As the planet has warmed, scientists have long been concerned about the potential for harmful greenhouse gasses to seep out of thawing Arctic permafrost. Recent estimates suggest that by 2100 the amount of carbon dioxide and methane released from these perpetually frozen lands could be on par with emissions from large industrial countries. However, new research led by a team of Colorado State University microbiome scientists suggests those estimates might be too low.
Microorganisms are responsible for the process that will generate greenhouse gases from thawing northern peatlands, which contain about 50% of the world’s soil carbon. For now, many of the microbes in this environment are frozen and inactive. But as the land thaws the microbes will ‘wake up’ and begin to churn through carbon in the ground. This natural process, known as microbial respiration, is what produces the carbon dioxide and methane emissions forecasted by climate modelers.

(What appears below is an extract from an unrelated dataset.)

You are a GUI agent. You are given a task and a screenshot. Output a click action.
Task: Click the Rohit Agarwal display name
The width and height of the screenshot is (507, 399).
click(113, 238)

Currently, these models assume that this community of microorganisms — known as a microbiome — will break down some types of carbon but not others. But the CSU-led work published this week in the journal Nature Microbiology provides new insight into how these microbes will behave once activated. The research demonstrates that the soil microbes embedded in the permafrost will go after a class of compounds previously thought to be untouchable under certain conditions: polyphenols.
Spicy food
“There were these pools of carbon — say, donuts, pizza and chips — and we were comfortable with the idea that microbes were going to use this stuff,” said Bridget McGivern, a CSU postdoctoral researcher and the paper’s first author. “But then there was this other stuff, spicy food; we didn’t think the organisms liked spicy food. But what our work is showing is that actually there are organisms that are eating it, and so it’s not going to just stay as carbon, it’s going to be broken down.”
More carbon being broken down by microbial respiration will produce additional greenhouse gas emissions. But this new finding has other implications, too. Some scientists had previously theorized that adding polyphenols to the thawing Arctic permafrost could potentially ‘turn off’ these microorganisms altogether, effectively trapping a massive cache of potentially problematic carbon in the ground. The concept is known as the enzyme latch theory.
That no longer appears to be a viable option, said Kelly Wrighton, associate professor in the College of Agricultural Sciences’ Department of Soil and Crop Sciences, whose lab led the work. “Not only did we think these microbes didn’t eat polyphenols, we thought that if the polyphenols were there it was like they were toxic and would lock the microbes into inactivity,” Wrighton said.
Black box
The soil microbiome has often been considered something of a black box due of its complexity. Wrighton hopes this new information about the role of polyphenols in permafrost helps shift that perception. “I’d like to move past these black box assumptions,” she said. “We can’t engineer solutions if we don’t understand the underlying wiring and plumbing of a system.”
Unlocking the relationship between soil microbes and polyphenols has been years in the making for McGivern, who began examining this topic while working on her doctoral degree in Wrighton’s lab in 2017.
McGivern started with a simple question. Scientists presumed that without oxygen, soil microbes could not break down polyphenols. Gut microbes, however, don’t need oxygen to churn up the compound — that’s how humans extract healthy antioxidant benefits from polyphenol-rich substances such as chocolate and red wine. McGivern wondered why the process would be different in soils, a question that is particularly relevant to permafrost or waterlogged lands that contain little or no oxygen.
“The motivation for a lot of my Ph.D. was how could these two things exist?” McGivern said. “Organisms in our gut can breakdown polyphenols but organisms in the soil can’t? The reality was that nobody in soils had really ever looked at it.”
Core samples
McGivern and Wrighton successfully tested the theory in a lab experiment and published a proof of concept study in 2021. The next step was testing it in the field. The team gained access to core samples from a research site in northern Sweden, a place that scientists have used for years to examine questions related to permafrost and the soil microbiome.
But before McGivern could look for evidence of polyphenol degradation in the core samples, she first had to create a database of gene sequences that corresponded to polyphenol metabolism. McGivern mined thousands of pages of existing scientific literature, cataloging the enzymes in cattle, the human gut, and some soils that were known to be responsible for the process. Once she built the database, McGivern compared the results to the gene sequences expressed by the microbes in the core samples. Sure enough, she said, polyphenol metabolism was happening.
Expressing the genes
“What we found was that genes across 58 different polyphenol pathways were expressed,” McGivern said. “So, we’re saying not only can the microorganisms potentially do it, but they actually are, in the field, expressing the genes for this metabolism.”
Still, more work is needed, McGivern said. They don’t know what might constrain the process or the rates at which the metabolism is happening — both important factors for eventually quantifying the amount of additional greenhouse gas emissions that could be released from permafrost.
“The whole point of this is to build a better predictive understanding so that we have a framework we can actually manipulate,” Wrighton said. “The climate crisis we’re facing is so fast. But can we model it? Can we predict it? The only way we’re going to get there is to actually understand how something works.”